Seventh is the issue of space. There is a shrinking of public spaces in favour of private spaces in Indonesia. Locations where LGBTs could find a space to gather are now rare and overtly surveilled, and are seen as spaces in need of rehabilitation and modernisation.
What is needed in Indonesia is strong leadership that is willing to say more than simply ‘LGBT should be accepted’ (as Indonesian President Joko Widodo did) and to give weight to these words by taking action to end the persecution of LGBT.
There are several tools available to fight anti-LGBT sentiment.
The Indonesian government must ensure that the voices of Islam that promote anti-LGBT sentiment are being counterbalanced by those that stress the benevolence of Islam. This requires giving an equal platform to the voices that expound the view that God created humans just as they are meant to be and espoused love for all, and, as such, LGBT people should be accepted.
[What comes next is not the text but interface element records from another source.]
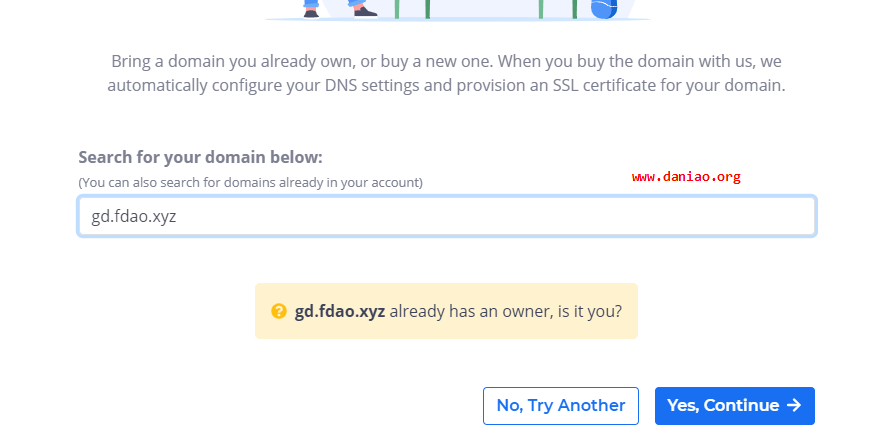The width and height of the screenshot is (876, 448).
Task: Choose the No, Try Another button
Action: (561, 406)
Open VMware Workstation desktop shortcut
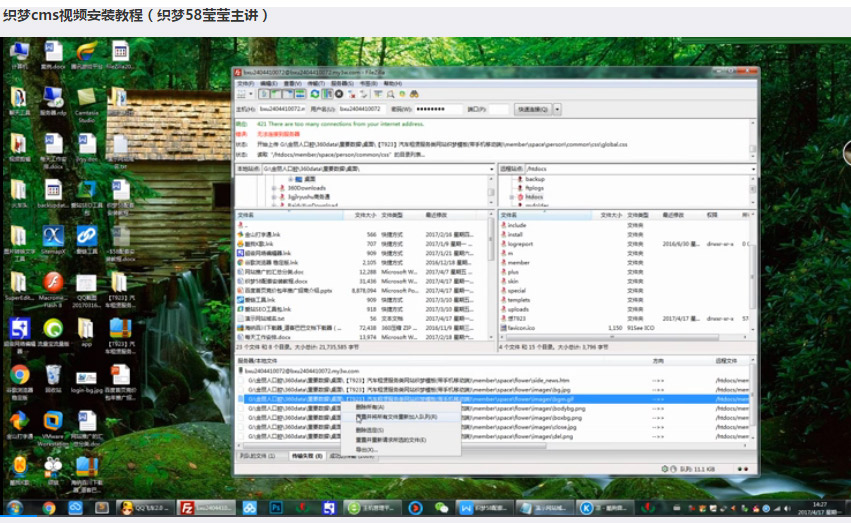The width and height of the screenshot is (851, 523). tap(53, 422)
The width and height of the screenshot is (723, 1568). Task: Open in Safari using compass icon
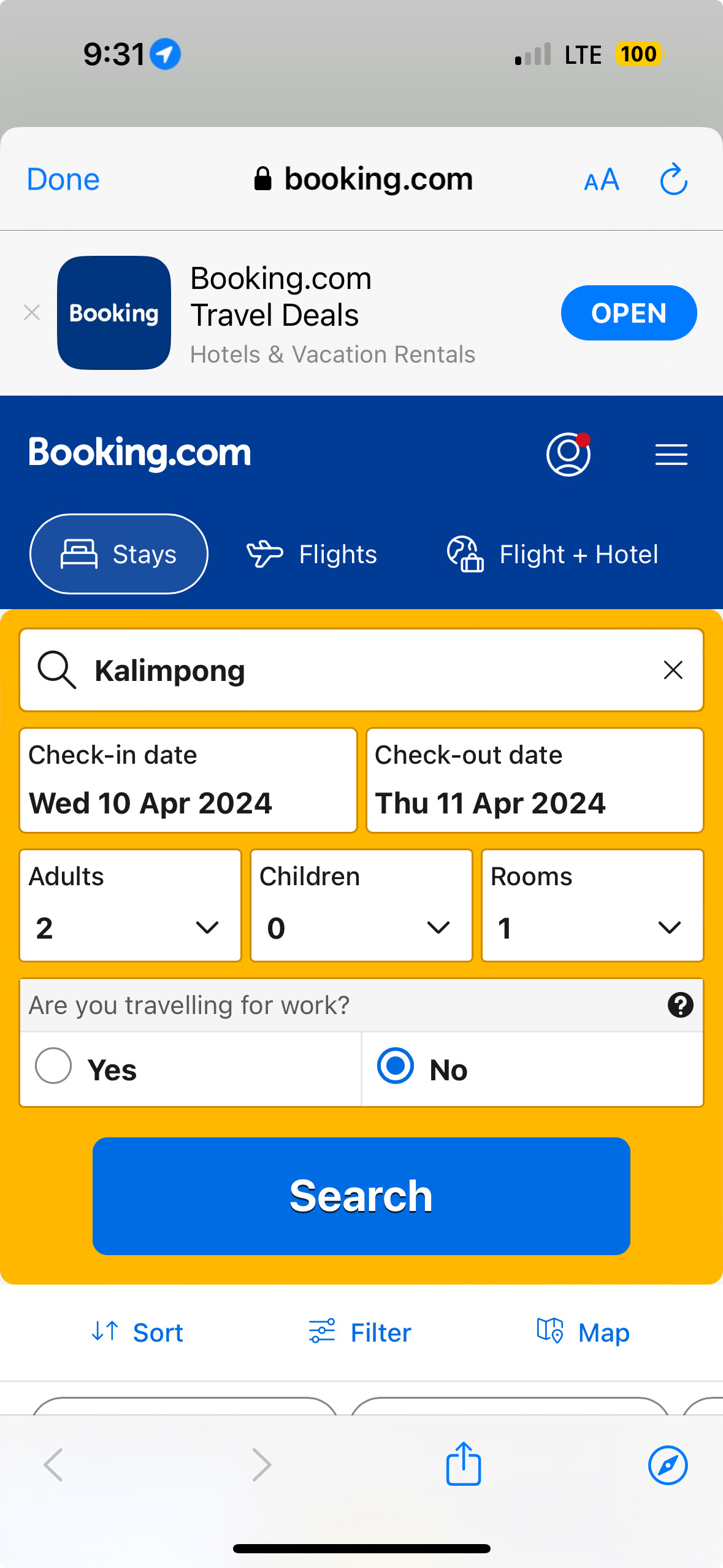667,1465
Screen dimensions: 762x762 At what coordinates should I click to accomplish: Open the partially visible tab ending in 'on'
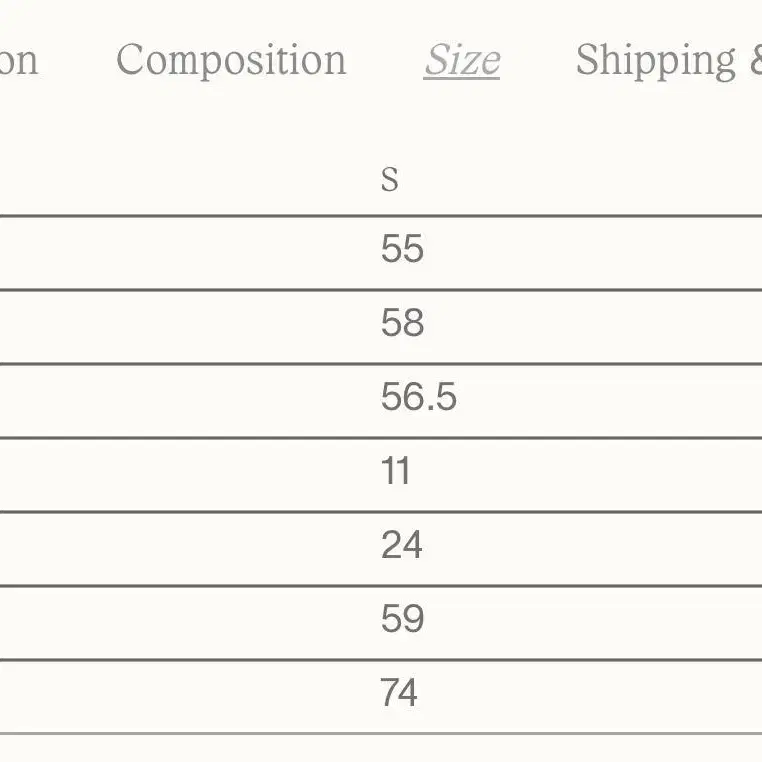(18, 60)
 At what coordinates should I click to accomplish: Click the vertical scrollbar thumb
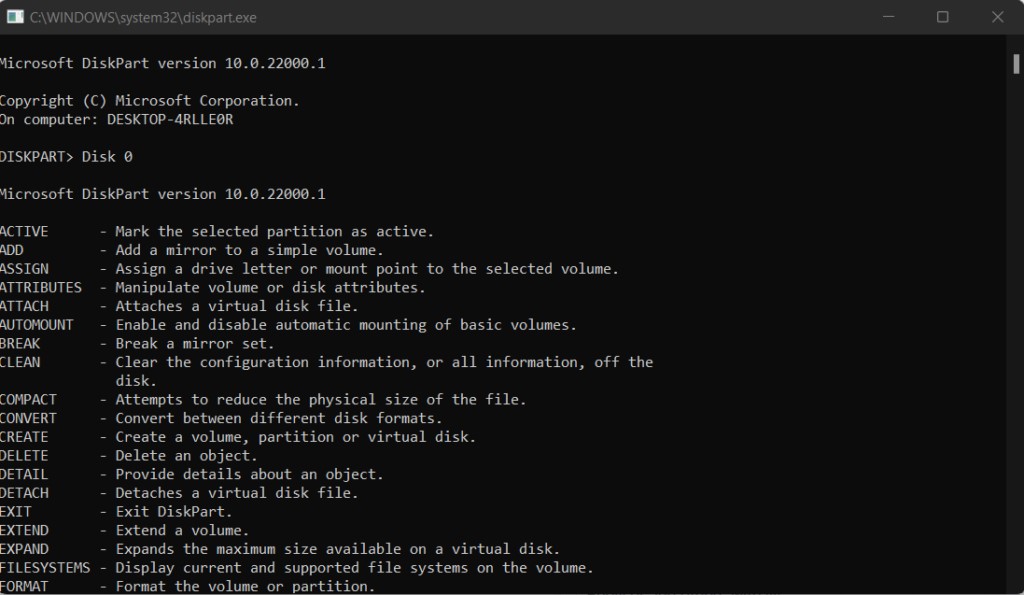coord(1016,62)
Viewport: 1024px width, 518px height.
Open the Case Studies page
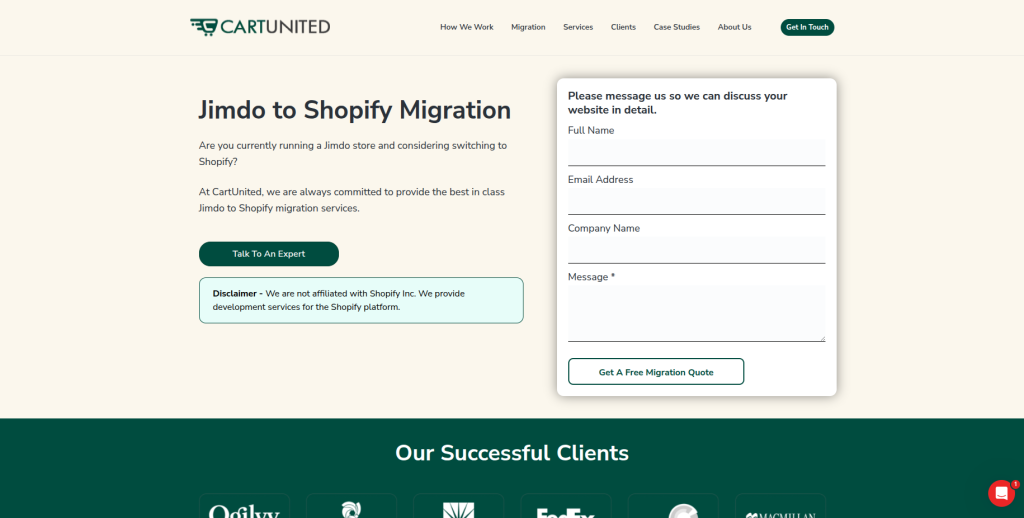tap(677, 27)
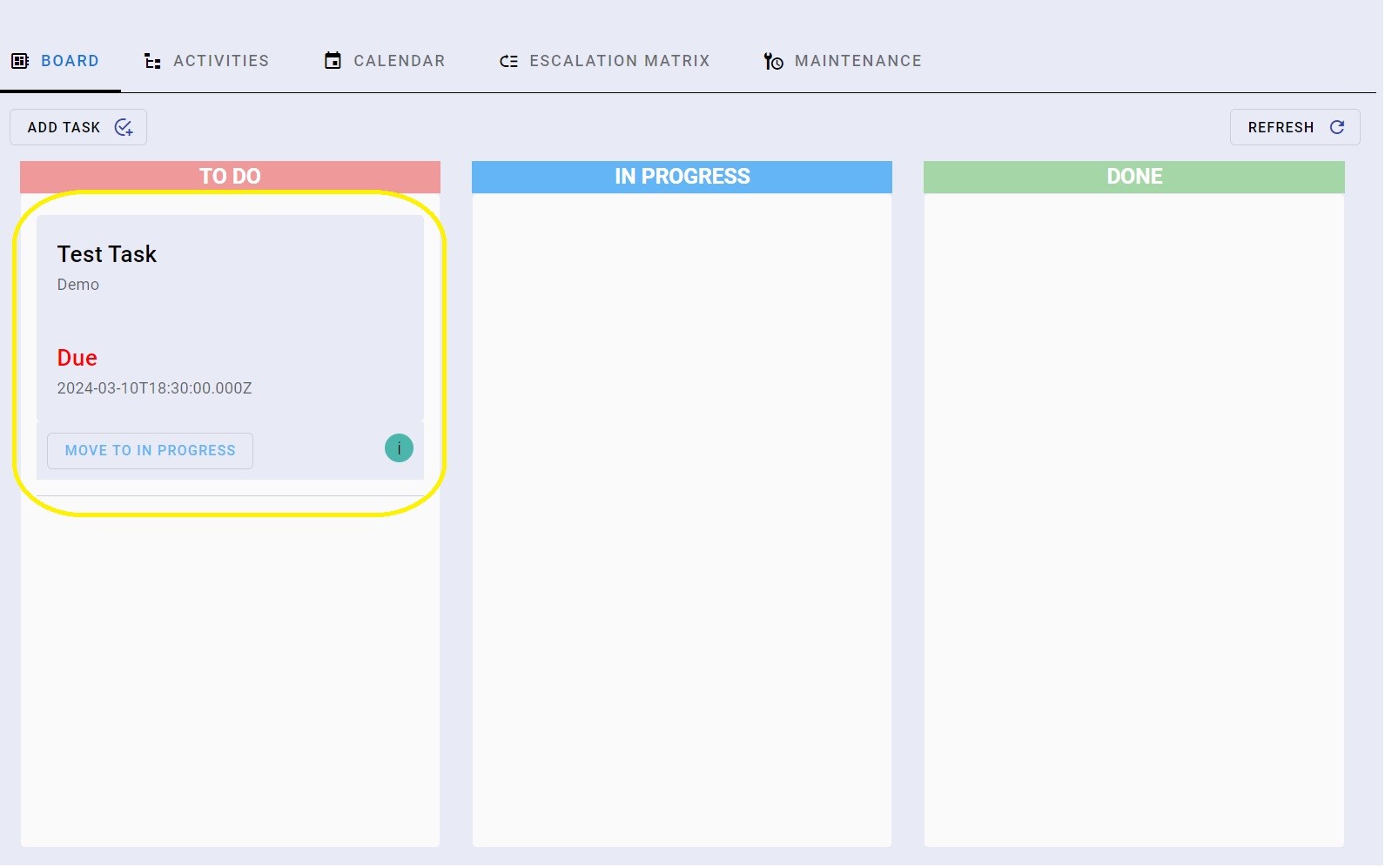Click the Test Task card title
This screenshot has height=868, width=1385.
coord(107,254)

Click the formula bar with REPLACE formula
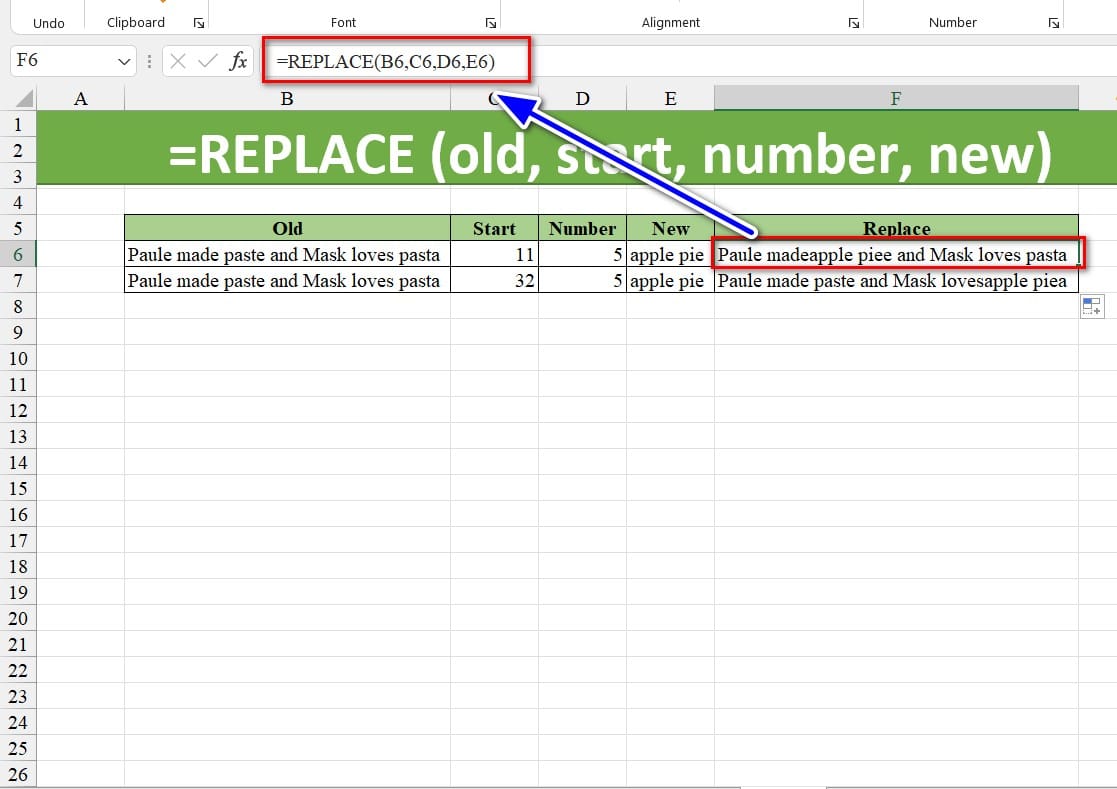(x=700, y=62)
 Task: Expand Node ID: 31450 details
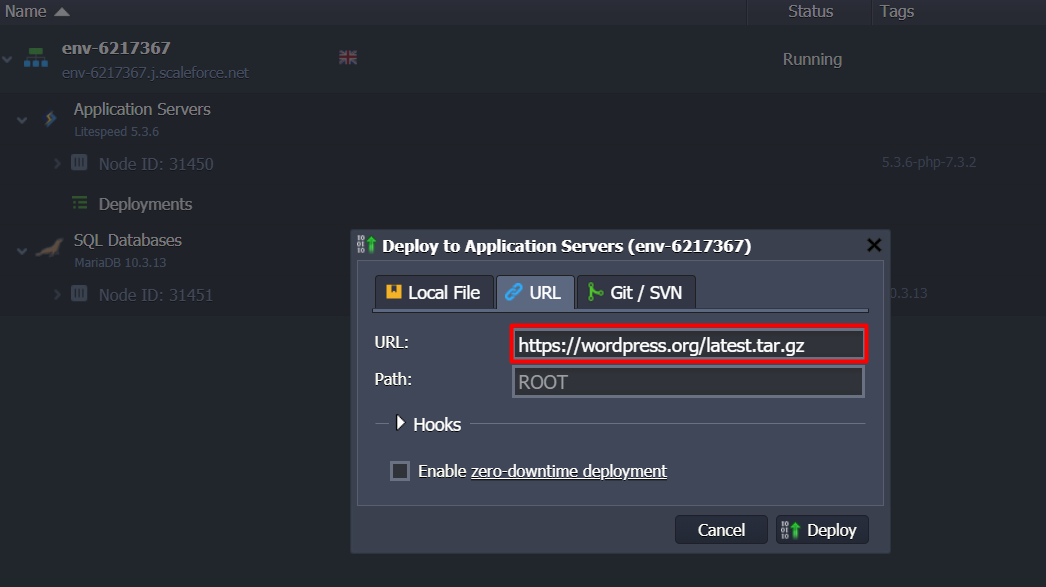coord(57,163)
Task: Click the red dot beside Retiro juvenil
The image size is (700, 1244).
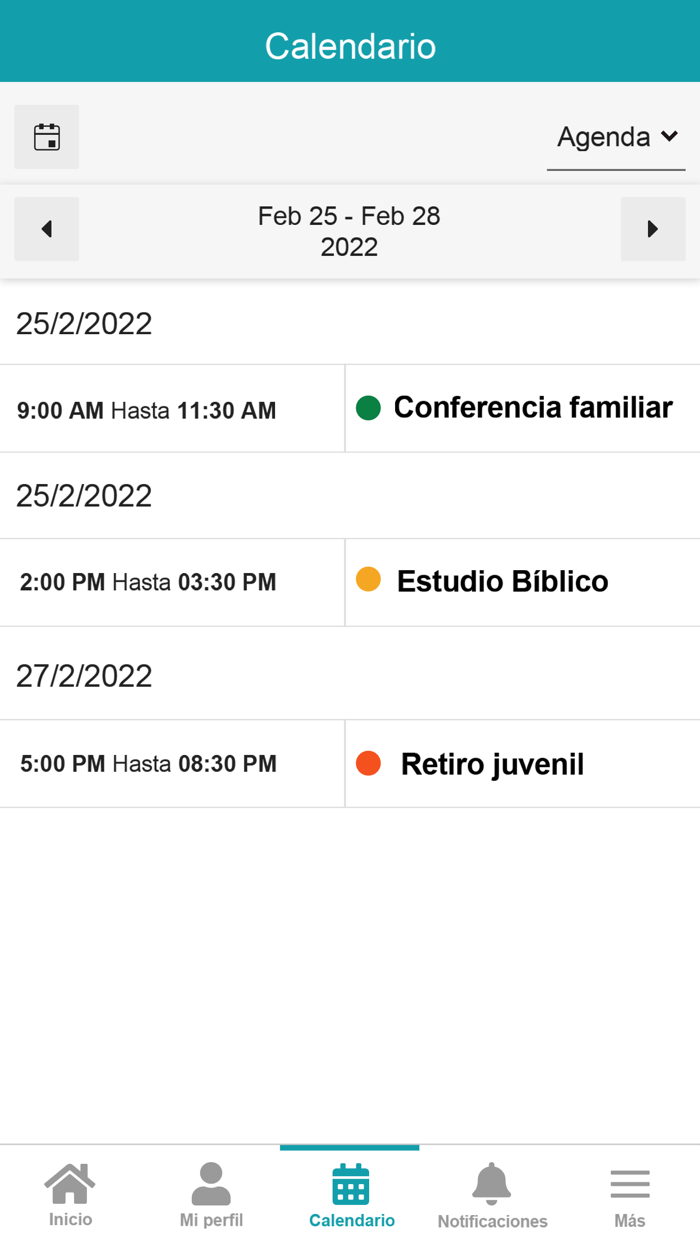Action: tap(368, 764)
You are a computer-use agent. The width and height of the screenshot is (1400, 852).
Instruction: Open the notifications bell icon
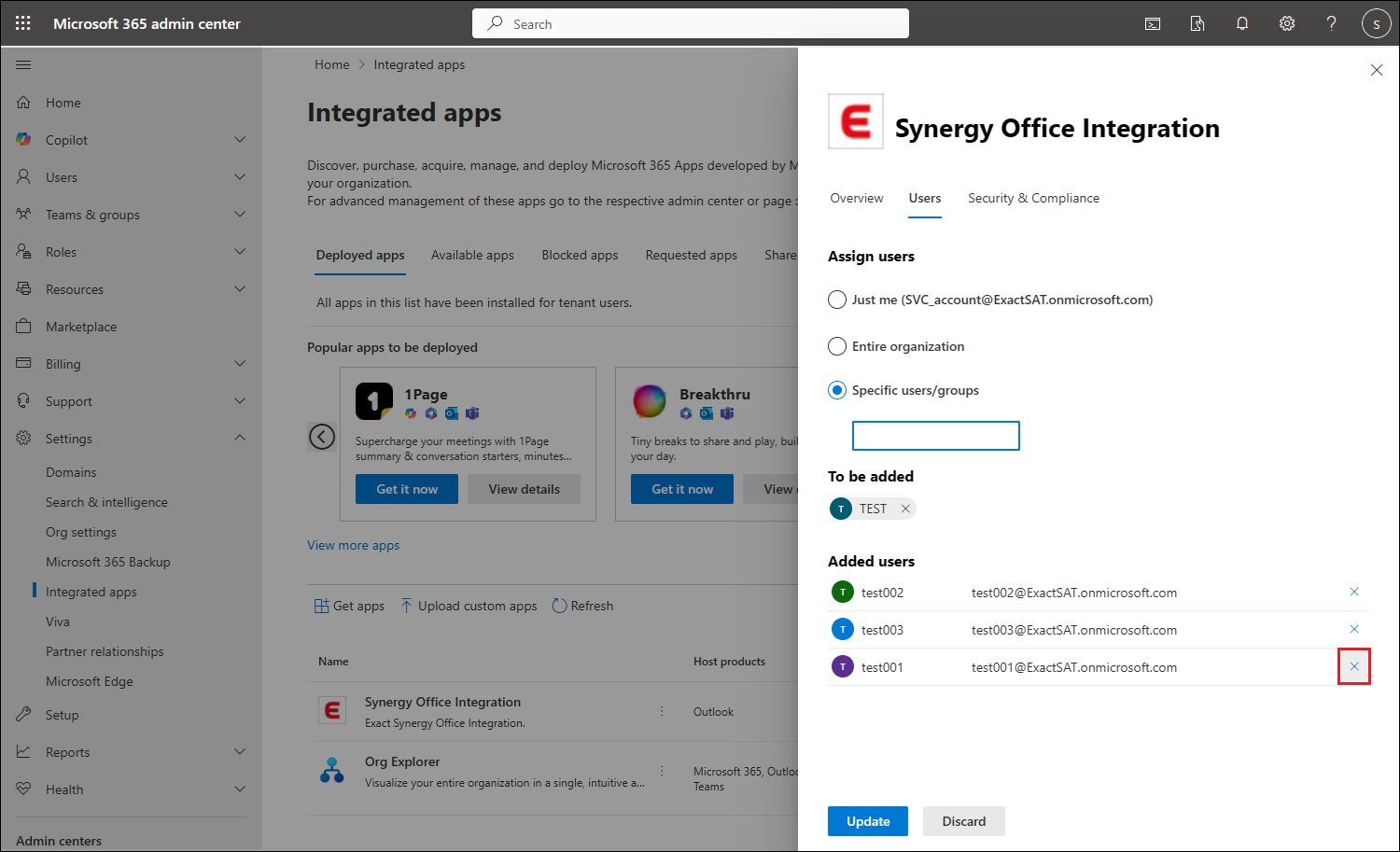[x=1242, y=23]

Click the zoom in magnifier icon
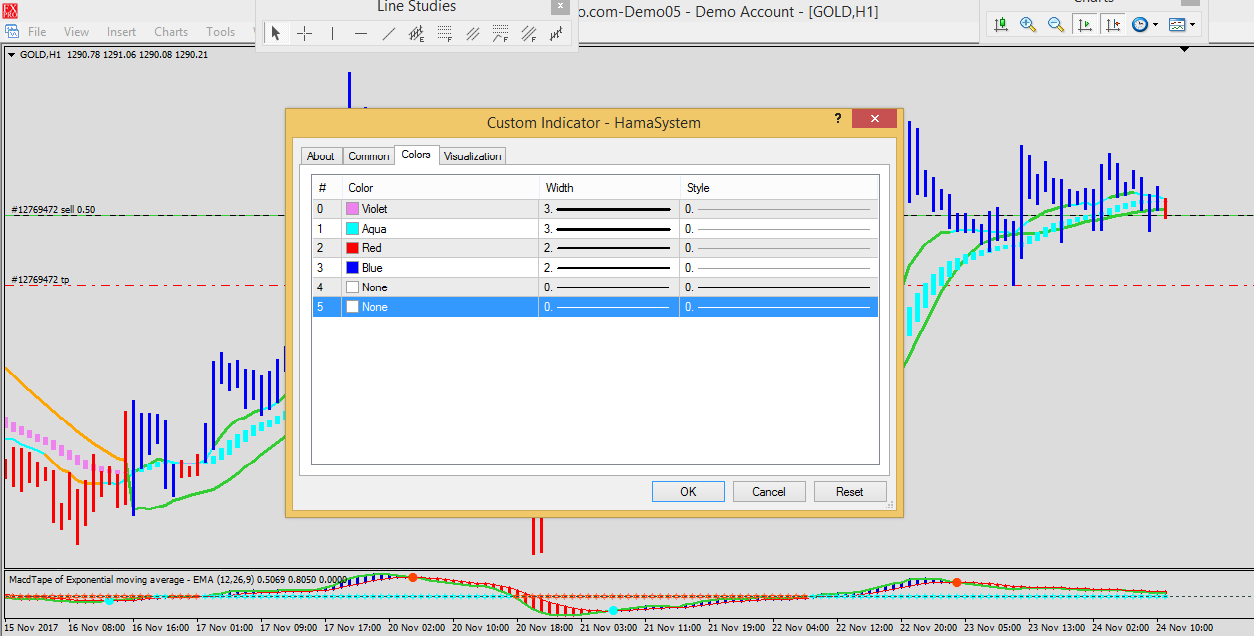coord(1027,24)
Indonesia could also adopt Singapore’s line that to attract world-class talent and to make Indonesia an economic powerhouse, Indonesia must support diversity. Global talent tends to want to live in gender and sexually diverse communities, and intolerant countries have great difficulty attracting these individuals.
Another step in combatting anti-LGBT sentiment is improving access to and the quality of sex and gender education. Often people say they ‘hate LGBT’ without having any idea what LGBT is. When LGBT is explained, homophobia and transphobia tend to decrease significantly.
As a more immediate solution, the Indonesian government should ban hate speech and hate acts. It should be unlawful for police to strip and shave transwomen, but Indonesian police act with impunity. There needs to be serious checks and balances in place that penalise hatred.
Indonesia’s motto is ‘unity in diversity’ — all citizens must not only be tolerated but be honoured and respected. While activists, academics and non-governmental organisations will continue their fight to support diversity, it is time for the government to take a firmer stand and ensure all Indonesians count.
Optimistically, the uptake in instances of anti-LGBT behaviour in Indonesia can be put down to the actions of a minority of people who are trying to see how far they can push the boundaries of democracy before they go too far. Criminalising sexuality and gender is too far.
Sharyn Graham Davies is Associate Professor at the School of Social Sciences and Public Policy, Auckland University of Technology.
Sharyn wishes to thank Saskia Wieringa, Hendri Yulius and especially Ben Hegarty for insightful comments.